(517d) Immunotherapeutic Targeting of Cancer Cell-Associated Polysialic Acid

The glycocalyx consists of a dense meshwork of sugar polymers called glycans that are interspersed with transmembrane proteins and other cell surface machinery. Glycans are believed to encode the structural organization of the glycocalyx, and in doing so, tune how these systems perceive and process critical information from the microenvironment. Moreover, the glycocalyx undergoes changes with the onset of cancer and the altered glycans play functional roles in tumor growth and metastasis. One example is polysialic acid (polySia), a polymer of α2, 8-linked sialic acid residues that accumulates on the surface of different cancers including breast, lung, neuroblastoma, and pancreatic. In addition to functioning as a diagnostic indicator, polySia also impacts the biology of the affected cells by inhibiting adhesion and promoting metastasis.
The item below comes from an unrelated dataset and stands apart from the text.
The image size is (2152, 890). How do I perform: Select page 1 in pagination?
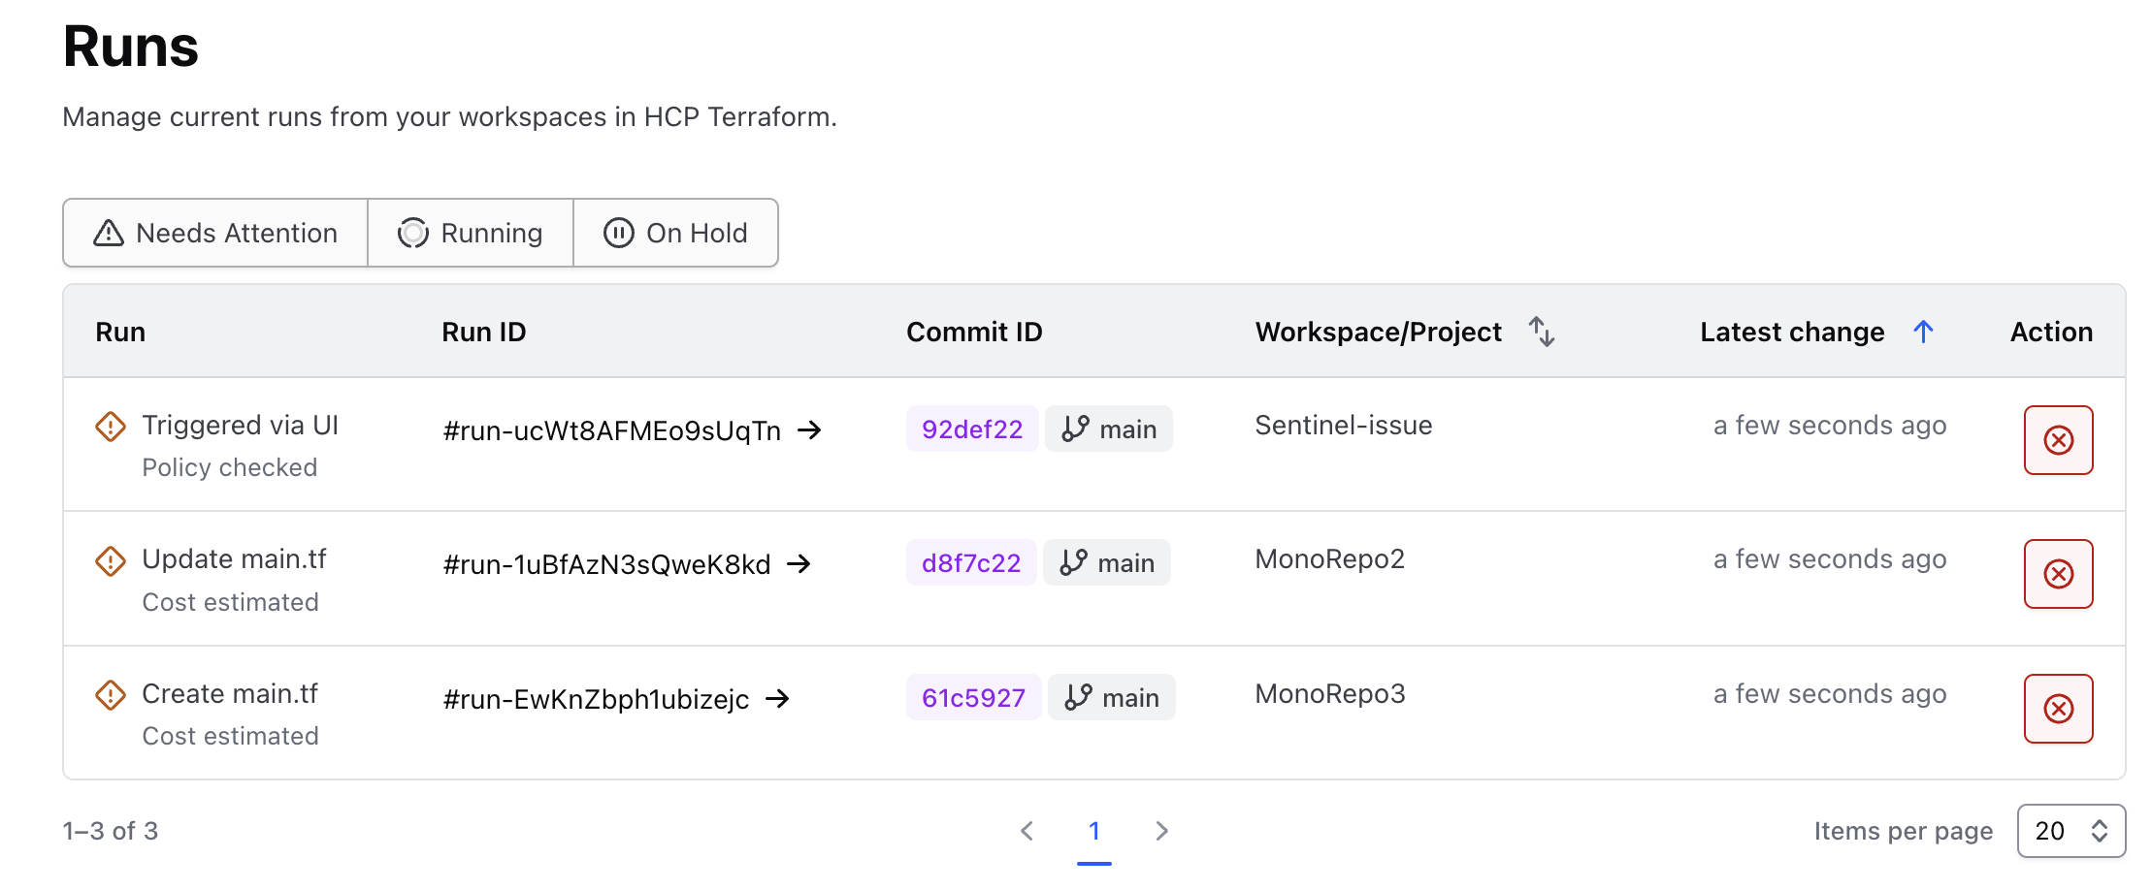click(x=1093, y=831)
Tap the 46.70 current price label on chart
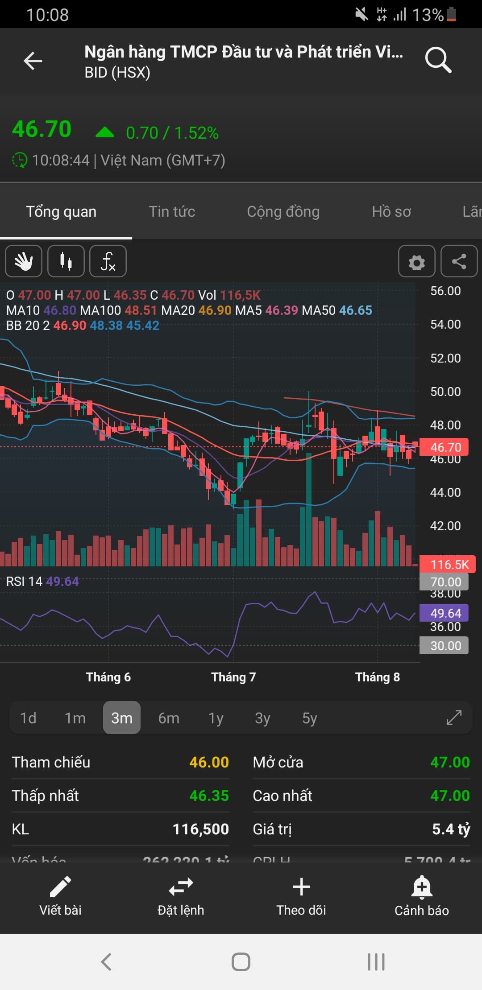Viewport: 482px width, 990px height. click(445, 447)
To better understand the important roles played by polySia in cancer, we are developing highly specific glycan-binding reagents for imaging studies as well as for potential therapeutic intervention. This presentation will discuss our efforts to develop and characterize polySia-specific monoclonal, Fab and scFv antibodies, including glycan microarray profiling of binding specificity, Biacore analysis of binding affinity, internalization assays to measure antibody-mediated receptor endocytosis, and evaluation of antibody-mediated tumor cell killing capabilities. Collectively, our results are helping to delineate the connection between aberrant polySia glycosylation and the invasive and metastatic potential of different cancers, as well as revealing the potential of high-affinity polySia antibodies for therapeutic use. This work contributes to a growing body of evidence that demonstrates the importance of investigating carbohydrate epitopes as targets for immunotherapy.